J.A. Palmer - Aiken, SC
"Carts" Orig. Photo on Stock card No. 871
This 1874 photo shows a large African American family of mostly women and children, gathered around the porch of a log and clapboard cabin, with wood shingle roof and stone chimney, and a large cauldron in the foreground, and with a small shed in the background.
Palmer was born in Ireland and moved with his family to the US as a child. Palmer specialized in photographs of the African-American community. He took family and personal portraits as well as images of their homes and scenes from cotton fields and other locations where they worked. Palmer's stereographs of the lives of African-Americans at work are important as they provide important information about how both white South Carolinians and African-Americans adjusted to the new reality. In 1864, he advertised this collection as illustrative of "Southern plantation life" in The Philadelphia Photographer.

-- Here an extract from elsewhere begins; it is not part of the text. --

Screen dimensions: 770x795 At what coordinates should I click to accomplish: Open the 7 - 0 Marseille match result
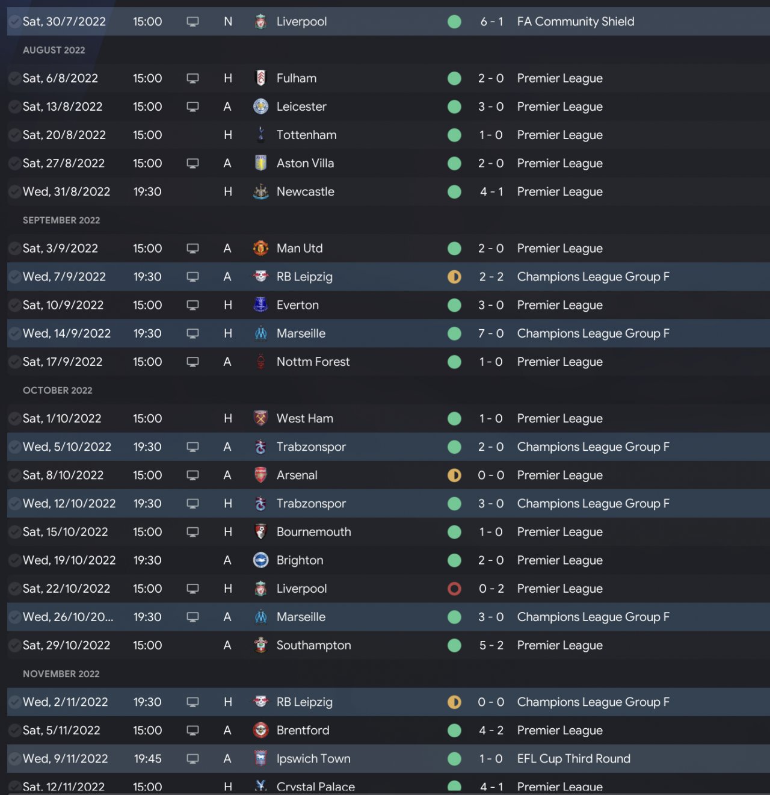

In 1866, Palmer moved to Savannah, Georgia where he worked as a photographer. He moved to Aiken in 1870. He was a prolific photographer at a time when the technology was still in its infancy. Palmer's continuous documentation of the lives of African-Americans before and during the Reconstruction Era (1865–1877) placed him in a rarefied company. At that time, African Americans who were freed from slavery due to the Emancipation Proclamation (1863) or who had been soldiers fighting for their freedom during the Civil War tried to assimilate into a society that did not welcome them. Schools and churches were established to provided a means to gain education by people of all ages and establish places of worship. During this period, citizenship of African-Americans was to be resolved, but they had the right to vote, purchase property, and gain employment.